*TEXT SEGMENT*
◇ ◇ ◇ ◇ ◇ ◇ ◇
0

I tried to extract the download url from the webpage. the code which tried is below

function getbinaryurl ($url)
   {

    $curl = curl_init($url);
    curl_setopt($curl, CURLOPT_RETURNTRANSFER, true);
    curl_setopt($curl, CURLOPT_FRESH_CONNECT, true);
    $value1 = curl_exec($curl);
    curl_close($curl);        
    $start = preg_quote('<script type="text/x-component">', '/');
    $end = preg_quote('</script>', '/');
    $rx = preg_match("/$start(.*?)$end/", $value1, $matches);
    var_dump($matches);
}
 $url = "https://www.sourcetreeapp.com/download-archives";
 getbinaryurl($url);

this way i am getting the tags info not the content inside the script tag. how to get the info inside.

expected result is: https://product-downloads.atlassian.com/software/sourcetree/ga/Sourcetree_4.0.1_234.zip, https://product-downloads.atlassian.com/software/sourcetree/windows/ga/SourceTreeSetup-3.3.6.exe, https://product-downloads.atlassian.com/software/sourcetree/windows/ga/SourcetreeEnterpriseSetup_3.3.6.msi

i am very much new in writing these regular expressions. can any help me pls.

mvsr
  • 29
  • 5
  • why looking for script tags ? on your url, the links you are looking for are "enclosed" by A tags... not sure what you are up to here – Pierre Feb 09 '20 at 17:43
  • Wouldn’t domDocument be a better tool for this? – Tim Morton Feb 09 '20 at 17:49
  • as i am not much aware of extraction i depend on the script tags. if any better idea of extract the info please help me with that. – mvsr Feb 09 '20 at 17:50

1 Answers1

2

Instead of using regex, using DOMDocument and XPath allows you to have more control of the elements you select.
◇ ◇ ◇ ◇ ◇ ◇ ◇
*ITEMS*

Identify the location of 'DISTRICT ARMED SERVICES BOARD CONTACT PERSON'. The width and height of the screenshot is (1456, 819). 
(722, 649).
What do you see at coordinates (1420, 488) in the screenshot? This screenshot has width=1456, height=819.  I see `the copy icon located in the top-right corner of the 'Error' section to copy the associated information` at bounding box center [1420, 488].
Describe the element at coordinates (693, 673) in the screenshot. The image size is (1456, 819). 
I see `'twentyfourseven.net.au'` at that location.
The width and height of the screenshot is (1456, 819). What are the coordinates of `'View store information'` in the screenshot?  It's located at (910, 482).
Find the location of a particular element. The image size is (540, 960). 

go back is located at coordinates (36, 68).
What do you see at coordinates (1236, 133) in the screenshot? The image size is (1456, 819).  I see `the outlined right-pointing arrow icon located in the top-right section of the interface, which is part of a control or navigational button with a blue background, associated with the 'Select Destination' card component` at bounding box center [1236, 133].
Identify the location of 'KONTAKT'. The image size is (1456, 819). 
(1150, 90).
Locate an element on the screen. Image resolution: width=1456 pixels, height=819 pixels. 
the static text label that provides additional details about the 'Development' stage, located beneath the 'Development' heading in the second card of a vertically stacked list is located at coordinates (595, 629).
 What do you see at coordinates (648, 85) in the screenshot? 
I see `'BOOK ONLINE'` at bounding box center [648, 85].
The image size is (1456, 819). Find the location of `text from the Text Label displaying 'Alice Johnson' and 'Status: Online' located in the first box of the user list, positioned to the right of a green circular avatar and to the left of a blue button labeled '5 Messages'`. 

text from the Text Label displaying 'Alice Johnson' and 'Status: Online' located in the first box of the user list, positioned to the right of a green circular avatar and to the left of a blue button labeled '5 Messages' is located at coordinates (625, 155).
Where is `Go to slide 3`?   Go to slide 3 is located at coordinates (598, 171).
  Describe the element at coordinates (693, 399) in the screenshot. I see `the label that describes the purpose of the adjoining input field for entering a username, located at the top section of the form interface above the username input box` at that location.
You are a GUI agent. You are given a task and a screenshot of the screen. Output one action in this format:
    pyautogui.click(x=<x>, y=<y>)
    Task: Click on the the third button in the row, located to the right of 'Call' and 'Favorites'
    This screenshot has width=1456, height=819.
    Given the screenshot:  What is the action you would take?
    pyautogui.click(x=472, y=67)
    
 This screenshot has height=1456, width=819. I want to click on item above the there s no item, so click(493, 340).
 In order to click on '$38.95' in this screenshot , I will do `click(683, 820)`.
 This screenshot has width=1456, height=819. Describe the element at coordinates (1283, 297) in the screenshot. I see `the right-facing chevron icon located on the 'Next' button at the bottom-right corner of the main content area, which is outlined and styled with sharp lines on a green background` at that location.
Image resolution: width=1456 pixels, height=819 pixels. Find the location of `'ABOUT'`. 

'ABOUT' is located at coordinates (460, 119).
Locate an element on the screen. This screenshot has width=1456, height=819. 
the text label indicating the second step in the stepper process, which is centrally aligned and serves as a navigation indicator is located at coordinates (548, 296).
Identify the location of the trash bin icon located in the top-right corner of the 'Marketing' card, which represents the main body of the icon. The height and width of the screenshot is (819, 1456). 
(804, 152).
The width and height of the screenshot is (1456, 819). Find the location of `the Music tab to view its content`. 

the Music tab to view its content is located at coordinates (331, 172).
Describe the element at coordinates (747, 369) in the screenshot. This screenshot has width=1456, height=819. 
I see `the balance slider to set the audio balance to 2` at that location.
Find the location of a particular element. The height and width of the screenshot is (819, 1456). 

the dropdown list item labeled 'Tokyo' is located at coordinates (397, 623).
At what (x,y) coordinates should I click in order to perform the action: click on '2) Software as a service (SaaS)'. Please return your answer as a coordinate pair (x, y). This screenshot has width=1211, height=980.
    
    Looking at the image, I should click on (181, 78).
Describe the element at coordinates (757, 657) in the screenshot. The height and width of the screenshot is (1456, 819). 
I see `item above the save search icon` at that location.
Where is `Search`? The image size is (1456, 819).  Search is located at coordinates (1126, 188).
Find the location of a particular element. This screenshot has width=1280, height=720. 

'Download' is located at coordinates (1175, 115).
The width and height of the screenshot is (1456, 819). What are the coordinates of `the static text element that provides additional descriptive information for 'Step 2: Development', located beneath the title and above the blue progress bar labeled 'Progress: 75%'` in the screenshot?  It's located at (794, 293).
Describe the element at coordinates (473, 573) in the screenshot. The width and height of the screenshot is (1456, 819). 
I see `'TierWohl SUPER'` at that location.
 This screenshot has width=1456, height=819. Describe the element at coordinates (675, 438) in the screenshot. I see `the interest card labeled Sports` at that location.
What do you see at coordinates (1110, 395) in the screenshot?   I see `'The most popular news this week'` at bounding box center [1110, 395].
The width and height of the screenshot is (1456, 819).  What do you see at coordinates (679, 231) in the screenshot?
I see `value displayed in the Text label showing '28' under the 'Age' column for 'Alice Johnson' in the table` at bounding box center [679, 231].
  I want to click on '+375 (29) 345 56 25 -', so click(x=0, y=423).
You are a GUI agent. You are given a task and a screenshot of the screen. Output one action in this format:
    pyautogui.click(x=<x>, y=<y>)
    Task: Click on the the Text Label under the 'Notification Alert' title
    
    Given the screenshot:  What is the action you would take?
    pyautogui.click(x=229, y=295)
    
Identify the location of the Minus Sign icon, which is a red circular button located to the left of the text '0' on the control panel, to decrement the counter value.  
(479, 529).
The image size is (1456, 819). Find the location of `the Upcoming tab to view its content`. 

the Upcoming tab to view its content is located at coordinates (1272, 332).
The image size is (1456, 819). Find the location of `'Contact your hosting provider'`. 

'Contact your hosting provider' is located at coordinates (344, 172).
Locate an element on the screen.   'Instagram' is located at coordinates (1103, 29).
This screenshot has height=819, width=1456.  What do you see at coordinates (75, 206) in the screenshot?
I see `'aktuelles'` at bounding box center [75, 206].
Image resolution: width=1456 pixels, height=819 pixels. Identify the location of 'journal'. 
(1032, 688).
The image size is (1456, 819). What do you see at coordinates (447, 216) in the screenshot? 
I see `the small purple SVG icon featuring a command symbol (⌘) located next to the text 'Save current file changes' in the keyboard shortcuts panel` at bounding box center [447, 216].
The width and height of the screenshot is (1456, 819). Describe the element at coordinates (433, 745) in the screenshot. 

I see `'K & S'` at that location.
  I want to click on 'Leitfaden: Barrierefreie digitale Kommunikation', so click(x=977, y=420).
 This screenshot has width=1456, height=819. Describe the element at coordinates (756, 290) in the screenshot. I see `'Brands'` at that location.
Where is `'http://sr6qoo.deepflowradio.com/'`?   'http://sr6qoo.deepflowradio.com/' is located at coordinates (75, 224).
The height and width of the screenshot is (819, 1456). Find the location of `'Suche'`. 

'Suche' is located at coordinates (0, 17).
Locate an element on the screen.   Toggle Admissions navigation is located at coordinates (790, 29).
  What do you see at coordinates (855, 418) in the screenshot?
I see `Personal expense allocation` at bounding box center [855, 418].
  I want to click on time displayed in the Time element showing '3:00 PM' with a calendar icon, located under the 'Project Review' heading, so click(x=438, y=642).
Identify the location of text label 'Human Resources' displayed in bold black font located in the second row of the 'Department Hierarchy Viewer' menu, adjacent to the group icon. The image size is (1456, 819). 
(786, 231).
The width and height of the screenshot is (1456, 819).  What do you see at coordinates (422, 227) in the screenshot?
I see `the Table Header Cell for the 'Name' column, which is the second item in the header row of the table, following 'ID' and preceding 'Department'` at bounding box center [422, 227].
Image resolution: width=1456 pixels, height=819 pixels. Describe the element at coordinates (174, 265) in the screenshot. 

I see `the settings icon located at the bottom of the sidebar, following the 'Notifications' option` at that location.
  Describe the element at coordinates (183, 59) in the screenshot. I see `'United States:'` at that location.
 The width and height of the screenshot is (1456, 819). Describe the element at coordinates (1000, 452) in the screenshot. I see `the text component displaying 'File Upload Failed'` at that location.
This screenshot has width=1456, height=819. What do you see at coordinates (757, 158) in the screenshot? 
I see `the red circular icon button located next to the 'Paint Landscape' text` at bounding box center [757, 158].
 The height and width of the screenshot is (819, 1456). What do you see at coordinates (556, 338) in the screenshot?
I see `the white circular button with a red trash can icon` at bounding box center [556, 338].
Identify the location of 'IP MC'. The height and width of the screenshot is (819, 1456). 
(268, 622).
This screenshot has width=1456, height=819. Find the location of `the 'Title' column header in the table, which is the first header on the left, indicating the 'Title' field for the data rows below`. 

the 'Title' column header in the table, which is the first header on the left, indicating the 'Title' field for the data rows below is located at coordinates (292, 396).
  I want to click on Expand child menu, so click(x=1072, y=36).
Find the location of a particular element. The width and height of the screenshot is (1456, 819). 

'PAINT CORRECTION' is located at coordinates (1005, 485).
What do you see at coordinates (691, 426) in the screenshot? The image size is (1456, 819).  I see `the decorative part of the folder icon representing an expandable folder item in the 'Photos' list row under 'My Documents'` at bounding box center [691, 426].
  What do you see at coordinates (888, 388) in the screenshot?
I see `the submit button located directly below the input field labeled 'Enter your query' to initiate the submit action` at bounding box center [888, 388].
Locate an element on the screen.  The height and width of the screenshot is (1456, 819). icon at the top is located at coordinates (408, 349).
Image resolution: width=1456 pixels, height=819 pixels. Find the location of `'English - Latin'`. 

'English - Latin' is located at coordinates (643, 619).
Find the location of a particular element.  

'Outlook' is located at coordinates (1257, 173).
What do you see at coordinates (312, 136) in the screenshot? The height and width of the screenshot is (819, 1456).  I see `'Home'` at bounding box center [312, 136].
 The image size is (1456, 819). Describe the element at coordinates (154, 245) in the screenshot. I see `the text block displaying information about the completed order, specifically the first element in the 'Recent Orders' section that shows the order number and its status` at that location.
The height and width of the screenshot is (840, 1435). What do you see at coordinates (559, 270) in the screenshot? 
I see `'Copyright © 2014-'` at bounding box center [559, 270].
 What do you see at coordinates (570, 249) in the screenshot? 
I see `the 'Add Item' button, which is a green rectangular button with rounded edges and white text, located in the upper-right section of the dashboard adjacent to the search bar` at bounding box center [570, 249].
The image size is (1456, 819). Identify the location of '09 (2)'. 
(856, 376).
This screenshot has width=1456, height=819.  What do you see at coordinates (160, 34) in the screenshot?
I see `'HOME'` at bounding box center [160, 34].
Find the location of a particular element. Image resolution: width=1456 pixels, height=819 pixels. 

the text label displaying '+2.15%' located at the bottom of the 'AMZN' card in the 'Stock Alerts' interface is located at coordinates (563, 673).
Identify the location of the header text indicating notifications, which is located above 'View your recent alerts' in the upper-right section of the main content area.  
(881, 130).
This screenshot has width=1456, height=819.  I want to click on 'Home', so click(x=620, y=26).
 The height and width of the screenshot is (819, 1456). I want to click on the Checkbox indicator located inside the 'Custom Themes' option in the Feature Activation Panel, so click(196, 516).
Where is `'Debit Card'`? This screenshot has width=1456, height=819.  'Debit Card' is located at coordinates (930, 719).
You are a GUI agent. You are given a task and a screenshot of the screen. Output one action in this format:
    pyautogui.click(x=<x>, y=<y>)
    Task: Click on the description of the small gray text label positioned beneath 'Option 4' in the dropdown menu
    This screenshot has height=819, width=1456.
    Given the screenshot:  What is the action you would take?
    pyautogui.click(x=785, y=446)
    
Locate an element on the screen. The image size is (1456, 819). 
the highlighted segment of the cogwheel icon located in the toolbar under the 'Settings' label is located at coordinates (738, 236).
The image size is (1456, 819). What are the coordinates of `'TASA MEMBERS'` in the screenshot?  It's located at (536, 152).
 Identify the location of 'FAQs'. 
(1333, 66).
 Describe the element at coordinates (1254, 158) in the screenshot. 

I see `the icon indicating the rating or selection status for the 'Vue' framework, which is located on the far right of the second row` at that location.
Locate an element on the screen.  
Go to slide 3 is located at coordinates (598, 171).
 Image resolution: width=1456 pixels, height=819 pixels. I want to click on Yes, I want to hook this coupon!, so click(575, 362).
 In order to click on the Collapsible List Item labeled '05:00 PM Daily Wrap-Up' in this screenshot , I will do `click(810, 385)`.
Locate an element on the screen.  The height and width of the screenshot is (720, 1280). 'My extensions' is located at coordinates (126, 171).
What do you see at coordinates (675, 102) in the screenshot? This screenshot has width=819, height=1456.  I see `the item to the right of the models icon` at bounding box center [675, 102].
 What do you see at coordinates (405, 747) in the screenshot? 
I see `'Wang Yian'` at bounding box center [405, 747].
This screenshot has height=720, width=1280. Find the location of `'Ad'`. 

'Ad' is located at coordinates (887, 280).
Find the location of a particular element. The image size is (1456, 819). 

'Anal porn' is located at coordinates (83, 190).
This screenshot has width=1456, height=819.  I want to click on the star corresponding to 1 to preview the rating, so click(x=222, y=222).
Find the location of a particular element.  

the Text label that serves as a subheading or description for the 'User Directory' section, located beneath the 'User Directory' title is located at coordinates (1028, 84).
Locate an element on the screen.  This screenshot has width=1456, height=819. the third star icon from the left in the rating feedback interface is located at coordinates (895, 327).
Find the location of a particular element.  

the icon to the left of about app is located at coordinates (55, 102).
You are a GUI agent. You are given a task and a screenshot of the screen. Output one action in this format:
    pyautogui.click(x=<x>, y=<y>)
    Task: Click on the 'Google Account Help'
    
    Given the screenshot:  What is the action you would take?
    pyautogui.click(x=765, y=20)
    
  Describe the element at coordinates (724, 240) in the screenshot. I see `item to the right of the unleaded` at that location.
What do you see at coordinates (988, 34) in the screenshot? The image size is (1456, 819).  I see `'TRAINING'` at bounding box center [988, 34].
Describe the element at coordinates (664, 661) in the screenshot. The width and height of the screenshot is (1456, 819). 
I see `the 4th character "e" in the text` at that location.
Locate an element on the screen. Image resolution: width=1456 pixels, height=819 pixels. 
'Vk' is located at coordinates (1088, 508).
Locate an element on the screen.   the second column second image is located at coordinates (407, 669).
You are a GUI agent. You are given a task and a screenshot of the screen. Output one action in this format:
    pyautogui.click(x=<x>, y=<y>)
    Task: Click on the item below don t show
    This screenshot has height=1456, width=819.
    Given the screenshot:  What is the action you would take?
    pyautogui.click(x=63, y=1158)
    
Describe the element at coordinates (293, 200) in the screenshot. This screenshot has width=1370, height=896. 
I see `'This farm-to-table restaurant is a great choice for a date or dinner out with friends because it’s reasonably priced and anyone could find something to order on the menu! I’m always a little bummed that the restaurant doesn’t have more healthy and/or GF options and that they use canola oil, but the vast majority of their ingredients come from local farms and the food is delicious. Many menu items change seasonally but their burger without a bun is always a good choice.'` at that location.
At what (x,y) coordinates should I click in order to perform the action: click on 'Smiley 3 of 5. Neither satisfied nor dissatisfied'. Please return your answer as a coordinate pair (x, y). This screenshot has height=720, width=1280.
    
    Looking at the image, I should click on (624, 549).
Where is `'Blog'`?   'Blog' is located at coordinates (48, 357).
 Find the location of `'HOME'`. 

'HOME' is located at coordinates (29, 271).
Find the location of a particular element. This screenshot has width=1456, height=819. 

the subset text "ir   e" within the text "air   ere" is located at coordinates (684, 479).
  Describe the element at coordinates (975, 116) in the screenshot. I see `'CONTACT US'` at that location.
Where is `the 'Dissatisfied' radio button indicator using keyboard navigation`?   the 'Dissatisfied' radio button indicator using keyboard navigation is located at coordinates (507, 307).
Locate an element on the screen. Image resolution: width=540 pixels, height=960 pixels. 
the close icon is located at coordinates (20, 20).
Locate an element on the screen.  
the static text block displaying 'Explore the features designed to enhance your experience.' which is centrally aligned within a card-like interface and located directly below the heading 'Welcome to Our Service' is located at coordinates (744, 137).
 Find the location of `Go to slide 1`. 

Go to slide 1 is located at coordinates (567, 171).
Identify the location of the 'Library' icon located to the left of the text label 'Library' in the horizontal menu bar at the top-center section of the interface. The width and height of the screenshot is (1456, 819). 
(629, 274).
◇ ◇ ◇ ◇ ◇ ◇ ◇
*OBJECTIVE 1*
In the forum thread, what does the answer recommend using instead of regex?
*OBJECTIVE 2*
Please repeat the forum thread word for word from "i am very much" to "elements you select.".

*FINAL RESULT 1*
DOMDocument and XPath

*FINAL RESULT 2*
i am very much new in writing these regular expressions. can any help me pls.

mvsr
  • 29
  • 5
  • why looking for script tags ? on your url, the links you are looking for are "enclosed" by A tags... not sure what you are up to here – Pierre Feb 09 '20 at 17:43
  • Wouldn’t domDocument be a better tool for this? – Tim Morton Feb 09 '20 at 17:49
  • as i am not much aware of extraction i depend on the script tags. if any better idea of extract the info please help me with that. – mvsr Feb 09 '20 at 17:50

1 Answers1

2

Instead of using regex, using DOMDocument and XPath allows you to have more control of the elements you select.